Okuma Metni
-*-*-
Konuşmama son verirken 24 Haziran seçimlerinin ülkemize ve milletimize hayırlı ve uğurlu olmasını diliyor, muhterem heyetinizi saygıyla selamlıyorum. (MHP ve AK PARTİ sıralarından alkışlar)

BAŞKAN – Teşekkür ediyorum Sayın Akçay.

Gruplar adına ikinci konuşmacı Halkların Demokratik Partisi Grubu adına Grup Başkan Vekili İstanbul Milletvekili Sayın Filiz Kerestecioğlu’dur.

Buyurun Sayın Kerestecioğlu. (HDP sıralarından alkışlar)

Süreniz yirmi dakikadır.

HDP GRUBU ADINA FİLİZ KERESTECİOĞLU DEMİR (İstanbul) – Sayın Başkan, değerli milletvekilleri, sevgili halkımız; algı operasyonları ve yalan bombardımanlarından neredeyse hafızanız uzun bir süredir silinmek istendi ya, gelin, biraz hafıza tazeleyelim diyorum, bir geçmişe yolculuk yapalım, bugüne nasıl geldik. Nasıl bu ülkede nihayet herkes kucaklaşacak, barış gelecek derken barışın adı dahi yasak oldu? Nasıl “Çocuklar ölmesin.” diyen Ayşe öğretmen 6 aylık bebeğiyle tam da bugün hapse girmekle yüz yüze kaldı? Nasıl televizyonlarda yalnızca savaştan bahsedenler konuşur oldu? Yeni bir yaşam umudu Türkiye’de yeşermiş iken nasıl bunca zora, baskıya, düşmanlığa sürüklendi Türkiye? Neler yaşadık, nasıl bugüne geldik, son birkaç yıla bir bakalım.
-*-*-
Sağlanan Veriler
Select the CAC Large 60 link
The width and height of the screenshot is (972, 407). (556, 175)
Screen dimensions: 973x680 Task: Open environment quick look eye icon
-*-*-
Görev Listesi
1. Okuma metnine göre Başkan, Sayın Kerestecioğlu'na kaç dakikalık konuşma süresi tanımıştır?
2. Okuma metninde "Süreniz yirmi dakikadır." sözleriyle başlayıp "yıla bir bakalım." sözleriyle biten bölümü aynen aktarınız.

Görev Bazında Çıktılar
1. Yirmi dakika.

2.
Süreniz yirmi dakikadır.

HDP GRUBU ADINA FİLİZ KERESTECİOĞLU DEMİR (İstanbul) – Sayın Başkan, değerli milletvekilleri, sevgili halkımız; algı operasyonları ve yalan bombardımanlarından neredeyse hafızanız uzun bir süredir silinmek istendi ya, gelin, biraz hafıza tazeleyelim diyorum, bir geçmişe yolculuk yapalım, bugüne nasıl geldik. Nasıl bu ülkede nihayet herkes kucaklaşacak, barış gelecek derken barışın adı dahi yasak oldu? Nasıl “Çocuklar ölmesin.” diyen Ayşe öğretmen 6 aylık bebeğiyle tam da bugün hapse girmekle yüz yüze kaldı? Nasıl televizyonlarda yalnızca savaştan bahsedenler konuşur oldu? Yeni bir yaşam umudu Türkiye’de yeşermiş iken nasıl bunca zora, baskıya, düşmanlığa sürüklendi Türkiye? Neler yaşadık, nasıl bugüne geldik, son birkaç yıla bir bakalım.